By Adina Moloman
Source: CNN International, CNN Mexico, Embassy of the US in Mexico, Mexico’s Economy
The United States appears to be no closer to raising the debt ceiling than it was in January when the issue arose, but wasn’t seen a priority since now because of US internal problems. Democrats and Republicans might be further apart now than they were then but their leaders are set to unveil new deficit reduction plans as top officials scramble to raise the debt ceiling.
Much of the public focus is on the nation’s public debt, which is $14.3 trillion.
The International Monetary Fund says the United States must lift the debt ceiling to prevent a “severe shock” to the world economy.
The U.S. is Mexico’s largest trading partner, buying more than 80% of Mexican exports during 2010. Mexico is the third largest U.S. trading partner after China and Canada. Bilateral goods trade reached $362 billion in 2010 and in 2009 they totaled $278 billion, especially as a result of the agriculture programs and Mexico Maquiladora Program.
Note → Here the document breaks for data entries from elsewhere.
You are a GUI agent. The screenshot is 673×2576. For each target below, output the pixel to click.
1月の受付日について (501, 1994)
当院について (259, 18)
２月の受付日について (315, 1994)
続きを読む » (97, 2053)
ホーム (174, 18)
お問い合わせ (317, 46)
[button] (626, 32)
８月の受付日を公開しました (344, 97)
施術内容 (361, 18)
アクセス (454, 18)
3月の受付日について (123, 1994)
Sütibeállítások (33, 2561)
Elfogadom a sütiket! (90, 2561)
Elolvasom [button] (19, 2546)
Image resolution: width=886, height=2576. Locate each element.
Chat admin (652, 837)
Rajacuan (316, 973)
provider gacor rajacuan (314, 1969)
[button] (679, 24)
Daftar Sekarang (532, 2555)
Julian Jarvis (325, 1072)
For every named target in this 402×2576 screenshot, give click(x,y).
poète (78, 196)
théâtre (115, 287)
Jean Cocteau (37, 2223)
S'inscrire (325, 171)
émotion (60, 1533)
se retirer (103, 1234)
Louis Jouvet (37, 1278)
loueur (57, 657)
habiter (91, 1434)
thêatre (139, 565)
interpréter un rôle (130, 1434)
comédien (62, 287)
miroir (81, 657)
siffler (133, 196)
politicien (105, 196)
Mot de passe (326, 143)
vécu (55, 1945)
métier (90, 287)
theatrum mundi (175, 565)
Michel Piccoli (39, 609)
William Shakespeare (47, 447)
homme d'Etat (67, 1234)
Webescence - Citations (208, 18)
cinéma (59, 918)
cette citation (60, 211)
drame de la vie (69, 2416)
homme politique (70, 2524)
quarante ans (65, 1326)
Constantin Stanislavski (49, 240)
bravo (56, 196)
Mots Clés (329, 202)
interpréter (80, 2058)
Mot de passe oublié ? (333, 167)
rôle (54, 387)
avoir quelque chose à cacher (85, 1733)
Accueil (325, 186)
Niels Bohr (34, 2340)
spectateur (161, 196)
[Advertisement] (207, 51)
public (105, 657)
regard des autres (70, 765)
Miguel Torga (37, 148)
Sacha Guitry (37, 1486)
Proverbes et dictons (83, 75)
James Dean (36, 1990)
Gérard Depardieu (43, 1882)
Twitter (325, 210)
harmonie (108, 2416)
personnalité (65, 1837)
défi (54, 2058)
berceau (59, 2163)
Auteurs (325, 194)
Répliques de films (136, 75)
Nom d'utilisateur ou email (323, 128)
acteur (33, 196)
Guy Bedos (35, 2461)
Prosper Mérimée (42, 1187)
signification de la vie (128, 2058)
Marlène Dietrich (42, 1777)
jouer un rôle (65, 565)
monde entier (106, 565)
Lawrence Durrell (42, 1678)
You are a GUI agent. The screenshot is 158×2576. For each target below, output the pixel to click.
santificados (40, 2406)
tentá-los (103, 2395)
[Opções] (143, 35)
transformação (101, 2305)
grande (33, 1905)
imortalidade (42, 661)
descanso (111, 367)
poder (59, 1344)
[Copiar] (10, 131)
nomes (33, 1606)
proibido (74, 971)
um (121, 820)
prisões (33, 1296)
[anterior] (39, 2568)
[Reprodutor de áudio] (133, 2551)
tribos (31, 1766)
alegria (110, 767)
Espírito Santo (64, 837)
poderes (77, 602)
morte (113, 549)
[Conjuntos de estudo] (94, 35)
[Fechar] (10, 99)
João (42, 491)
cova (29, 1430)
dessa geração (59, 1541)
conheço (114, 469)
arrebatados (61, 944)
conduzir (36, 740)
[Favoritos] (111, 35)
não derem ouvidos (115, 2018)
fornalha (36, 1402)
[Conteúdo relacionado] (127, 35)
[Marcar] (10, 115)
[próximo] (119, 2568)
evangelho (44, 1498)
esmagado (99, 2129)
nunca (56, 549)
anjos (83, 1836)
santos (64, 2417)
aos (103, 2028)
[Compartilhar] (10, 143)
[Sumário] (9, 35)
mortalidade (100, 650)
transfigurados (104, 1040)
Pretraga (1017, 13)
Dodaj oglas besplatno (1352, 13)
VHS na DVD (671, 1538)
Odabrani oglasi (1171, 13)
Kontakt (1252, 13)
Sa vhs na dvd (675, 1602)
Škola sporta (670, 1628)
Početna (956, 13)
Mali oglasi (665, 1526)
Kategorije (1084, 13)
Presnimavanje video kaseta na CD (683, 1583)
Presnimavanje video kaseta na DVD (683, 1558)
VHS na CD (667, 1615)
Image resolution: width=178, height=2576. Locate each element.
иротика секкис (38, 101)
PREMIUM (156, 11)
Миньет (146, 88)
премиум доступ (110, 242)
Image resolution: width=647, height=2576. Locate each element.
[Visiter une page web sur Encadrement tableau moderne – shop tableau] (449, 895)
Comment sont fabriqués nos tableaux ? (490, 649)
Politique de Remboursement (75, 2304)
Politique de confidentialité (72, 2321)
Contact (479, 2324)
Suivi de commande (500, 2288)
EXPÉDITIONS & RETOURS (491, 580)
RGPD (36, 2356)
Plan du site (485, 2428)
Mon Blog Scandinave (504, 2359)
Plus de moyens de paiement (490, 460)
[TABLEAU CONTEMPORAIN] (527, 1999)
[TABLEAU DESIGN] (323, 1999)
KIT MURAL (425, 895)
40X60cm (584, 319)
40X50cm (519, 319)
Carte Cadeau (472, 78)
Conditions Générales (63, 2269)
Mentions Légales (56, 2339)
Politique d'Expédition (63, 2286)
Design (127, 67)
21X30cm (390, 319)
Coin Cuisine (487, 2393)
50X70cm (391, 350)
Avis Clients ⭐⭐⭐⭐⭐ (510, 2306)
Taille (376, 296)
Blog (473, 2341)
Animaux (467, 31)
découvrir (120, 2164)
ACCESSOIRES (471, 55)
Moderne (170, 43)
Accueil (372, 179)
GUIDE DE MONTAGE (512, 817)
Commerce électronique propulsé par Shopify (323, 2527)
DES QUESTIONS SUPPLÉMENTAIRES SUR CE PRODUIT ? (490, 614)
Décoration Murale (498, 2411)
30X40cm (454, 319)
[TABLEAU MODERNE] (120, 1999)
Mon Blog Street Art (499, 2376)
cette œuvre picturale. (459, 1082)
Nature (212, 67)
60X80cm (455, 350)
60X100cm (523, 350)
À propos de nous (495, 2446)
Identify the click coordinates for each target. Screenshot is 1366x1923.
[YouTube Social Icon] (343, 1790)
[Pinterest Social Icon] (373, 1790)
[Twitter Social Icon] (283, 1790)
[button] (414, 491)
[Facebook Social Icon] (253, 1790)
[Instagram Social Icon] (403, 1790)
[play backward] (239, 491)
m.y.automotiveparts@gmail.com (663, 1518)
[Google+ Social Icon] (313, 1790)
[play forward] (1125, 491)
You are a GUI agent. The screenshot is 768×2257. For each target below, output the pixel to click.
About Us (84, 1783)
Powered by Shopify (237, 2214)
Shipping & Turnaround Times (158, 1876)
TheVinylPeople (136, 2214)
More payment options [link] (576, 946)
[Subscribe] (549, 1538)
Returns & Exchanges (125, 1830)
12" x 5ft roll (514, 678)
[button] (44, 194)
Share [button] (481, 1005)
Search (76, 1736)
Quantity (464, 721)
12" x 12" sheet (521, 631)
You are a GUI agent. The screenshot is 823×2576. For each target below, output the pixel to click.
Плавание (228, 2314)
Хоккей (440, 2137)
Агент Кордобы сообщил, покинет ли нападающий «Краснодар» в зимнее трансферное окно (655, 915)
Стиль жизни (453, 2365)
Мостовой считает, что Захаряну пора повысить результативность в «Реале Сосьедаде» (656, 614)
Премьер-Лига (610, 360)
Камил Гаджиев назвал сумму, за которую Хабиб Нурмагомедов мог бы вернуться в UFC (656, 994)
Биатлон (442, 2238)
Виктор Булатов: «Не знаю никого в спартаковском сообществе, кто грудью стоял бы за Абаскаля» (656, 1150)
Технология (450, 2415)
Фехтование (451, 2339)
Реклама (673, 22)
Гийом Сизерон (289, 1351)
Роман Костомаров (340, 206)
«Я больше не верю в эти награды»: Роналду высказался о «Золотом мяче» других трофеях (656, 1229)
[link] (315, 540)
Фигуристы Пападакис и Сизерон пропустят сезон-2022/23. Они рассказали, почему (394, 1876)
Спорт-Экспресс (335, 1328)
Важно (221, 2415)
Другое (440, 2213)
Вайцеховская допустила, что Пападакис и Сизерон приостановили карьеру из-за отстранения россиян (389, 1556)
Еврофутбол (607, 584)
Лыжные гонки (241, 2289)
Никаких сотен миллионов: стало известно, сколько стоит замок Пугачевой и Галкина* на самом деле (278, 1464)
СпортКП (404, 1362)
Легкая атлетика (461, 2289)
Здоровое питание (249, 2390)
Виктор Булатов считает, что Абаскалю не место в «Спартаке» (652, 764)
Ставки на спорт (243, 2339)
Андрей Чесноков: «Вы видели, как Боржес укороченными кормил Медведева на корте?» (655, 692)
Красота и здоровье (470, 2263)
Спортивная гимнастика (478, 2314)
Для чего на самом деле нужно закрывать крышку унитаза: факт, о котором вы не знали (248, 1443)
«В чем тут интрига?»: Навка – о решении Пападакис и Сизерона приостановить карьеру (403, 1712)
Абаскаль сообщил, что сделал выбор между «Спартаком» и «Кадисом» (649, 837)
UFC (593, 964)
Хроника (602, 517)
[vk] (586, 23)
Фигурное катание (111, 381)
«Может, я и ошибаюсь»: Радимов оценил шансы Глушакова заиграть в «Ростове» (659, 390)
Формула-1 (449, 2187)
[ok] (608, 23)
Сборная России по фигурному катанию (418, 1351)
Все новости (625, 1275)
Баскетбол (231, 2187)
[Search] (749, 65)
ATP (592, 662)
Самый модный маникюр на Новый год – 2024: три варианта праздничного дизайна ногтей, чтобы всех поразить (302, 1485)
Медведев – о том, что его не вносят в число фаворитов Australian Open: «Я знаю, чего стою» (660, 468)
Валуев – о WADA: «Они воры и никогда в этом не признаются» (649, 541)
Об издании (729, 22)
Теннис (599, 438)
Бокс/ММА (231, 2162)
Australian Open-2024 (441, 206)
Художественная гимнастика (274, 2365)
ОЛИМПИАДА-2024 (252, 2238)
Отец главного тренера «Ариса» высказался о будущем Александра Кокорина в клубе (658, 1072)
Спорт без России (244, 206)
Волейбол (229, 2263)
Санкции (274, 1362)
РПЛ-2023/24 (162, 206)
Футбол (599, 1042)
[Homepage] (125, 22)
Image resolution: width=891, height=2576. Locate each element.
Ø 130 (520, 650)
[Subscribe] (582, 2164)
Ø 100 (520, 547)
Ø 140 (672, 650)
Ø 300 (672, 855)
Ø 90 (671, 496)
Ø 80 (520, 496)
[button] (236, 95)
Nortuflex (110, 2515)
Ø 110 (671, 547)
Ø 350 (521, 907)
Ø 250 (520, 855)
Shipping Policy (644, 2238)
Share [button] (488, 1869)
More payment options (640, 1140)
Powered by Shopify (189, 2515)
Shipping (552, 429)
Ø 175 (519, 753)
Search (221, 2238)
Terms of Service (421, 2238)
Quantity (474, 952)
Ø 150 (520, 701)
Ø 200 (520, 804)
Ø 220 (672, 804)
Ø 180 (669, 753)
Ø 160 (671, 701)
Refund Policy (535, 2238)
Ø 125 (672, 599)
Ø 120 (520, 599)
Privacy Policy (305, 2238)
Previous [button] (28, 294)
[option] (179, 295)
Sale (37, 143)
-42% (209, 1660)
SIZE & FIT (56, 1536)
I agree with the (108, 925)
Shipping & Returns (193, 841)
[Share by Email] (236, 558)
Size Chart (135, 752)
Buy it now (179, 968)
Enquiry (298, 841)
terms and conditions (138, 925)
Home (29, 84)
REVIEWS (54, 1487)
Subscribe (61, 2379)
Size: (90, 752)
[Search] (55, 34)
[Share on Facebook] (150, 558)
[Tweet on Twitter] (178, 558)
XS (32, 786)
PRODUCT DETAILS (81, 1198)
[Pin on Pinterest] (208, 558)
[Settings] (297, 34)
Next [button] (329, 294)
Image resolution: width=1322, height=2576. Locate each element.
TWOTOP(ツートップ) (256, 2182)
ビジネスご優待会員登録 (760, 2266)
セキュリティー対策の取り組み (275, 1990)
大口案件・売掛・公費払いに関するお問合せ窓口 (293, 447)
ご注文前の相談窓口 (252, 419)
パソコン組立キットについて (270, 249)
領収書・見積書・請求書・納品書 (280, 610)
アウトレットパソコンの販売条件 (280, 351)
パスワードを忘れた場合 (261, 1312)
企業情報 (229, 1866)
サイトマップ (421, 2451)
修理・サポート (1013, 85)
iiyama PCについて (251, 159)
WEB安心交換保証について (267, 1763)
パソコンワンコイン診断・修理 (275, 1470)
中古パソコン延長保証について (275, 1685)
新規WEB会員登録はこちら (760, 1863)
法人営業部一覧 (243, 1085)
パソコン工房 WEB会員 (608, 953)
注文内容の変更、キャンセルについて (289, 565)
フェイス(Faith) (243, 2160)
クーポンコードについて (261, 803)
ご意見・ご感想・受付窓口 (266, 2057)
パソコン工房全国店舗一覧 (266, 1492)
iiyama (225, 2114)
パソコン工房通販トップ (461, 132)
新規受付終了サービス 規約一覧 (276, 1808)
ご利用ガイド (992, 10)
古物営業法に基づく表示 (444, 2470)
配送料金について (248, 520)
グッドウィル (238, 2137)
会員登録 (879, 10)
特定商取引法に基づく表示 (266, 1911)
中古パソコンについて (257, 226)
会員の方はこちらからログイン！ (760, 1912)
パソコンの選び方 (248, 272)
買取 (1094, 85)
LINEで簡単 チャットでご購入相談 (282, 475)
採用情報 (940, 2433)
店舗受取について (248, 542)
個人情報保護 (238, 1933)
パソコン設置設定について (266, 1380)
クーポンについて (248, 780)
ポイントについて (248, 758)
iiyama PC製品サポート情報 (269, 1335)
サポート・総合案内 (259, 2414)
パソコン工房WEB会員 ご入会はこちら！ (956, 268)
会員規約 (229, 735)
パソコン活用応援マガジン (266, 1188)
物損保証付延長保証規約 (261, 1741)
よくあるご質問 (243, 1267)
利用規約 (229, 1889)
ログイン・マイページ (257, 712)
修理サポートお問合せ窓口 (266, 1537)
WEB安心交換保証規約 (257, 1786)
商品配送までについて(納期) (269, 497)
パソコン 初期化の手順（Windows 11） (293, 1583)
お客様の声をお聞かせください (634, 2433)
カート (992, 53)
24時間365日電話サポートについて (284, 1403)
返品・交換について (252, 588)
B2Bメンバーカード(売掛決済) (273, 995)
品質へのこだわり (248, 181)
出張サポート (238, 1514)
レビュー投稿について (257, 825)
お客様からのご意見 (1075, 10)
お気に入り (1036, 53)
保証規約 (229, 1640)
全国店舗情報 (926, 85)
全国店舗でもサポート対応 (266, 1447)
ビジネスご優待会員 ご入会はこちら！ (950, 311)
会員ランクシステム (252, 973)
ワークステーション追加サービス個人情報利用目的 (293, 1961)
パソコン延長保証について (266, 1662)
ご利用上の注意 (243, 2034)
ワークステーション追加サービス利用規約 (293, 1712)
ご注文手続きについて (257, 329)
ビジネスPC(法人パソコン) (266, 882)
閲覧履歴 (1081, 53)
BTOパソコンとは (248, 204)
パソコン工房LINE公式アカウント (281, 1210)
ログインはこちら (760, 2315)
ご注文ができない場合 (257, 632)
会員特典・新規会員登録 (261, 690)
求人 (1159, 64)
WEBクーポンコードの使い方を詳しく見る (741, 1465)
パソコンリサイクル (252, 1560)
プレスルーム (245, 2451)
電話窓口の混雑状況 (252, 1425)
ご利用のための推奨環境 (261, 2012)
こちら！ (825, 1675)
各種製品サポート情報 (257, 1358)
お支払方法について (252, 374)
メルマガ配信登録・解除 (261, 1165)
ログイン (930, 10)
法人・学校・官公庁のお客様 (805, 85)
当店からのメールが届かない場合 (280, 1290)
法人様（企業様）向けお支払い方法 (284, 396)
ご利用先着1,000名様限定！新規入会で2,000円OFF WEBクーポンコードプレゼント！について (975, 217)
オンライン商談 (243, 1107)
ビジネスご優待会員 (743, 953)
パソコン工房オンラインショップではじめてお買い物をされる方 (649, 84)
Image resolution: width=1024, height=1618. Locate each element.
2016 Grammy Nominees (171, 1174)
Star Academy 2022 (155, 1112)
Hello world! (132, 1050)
Mexico and the U.S. do as much business in goods and services that it’s inevitable not to think that the US Debt Crisis has no implications on Mexican economy.
Since June Mexico was preparing for an eventual withdrawal of “capitalflows” and thus has been preparing to reduce any risk exposure in case that the US Debt crisis it’s going to take a while.
The trade imbalance that US have with countries around the world isn’t all bad news because it means US transnational companies are willing to invest especially in countries such as Brazil on a larger scale or Mexico.
The strategy to creates jobs and activates the economy is by selling US goods and services to foreign countries, in this case by supplying the US maquiladoras established at the US-Mexico Border.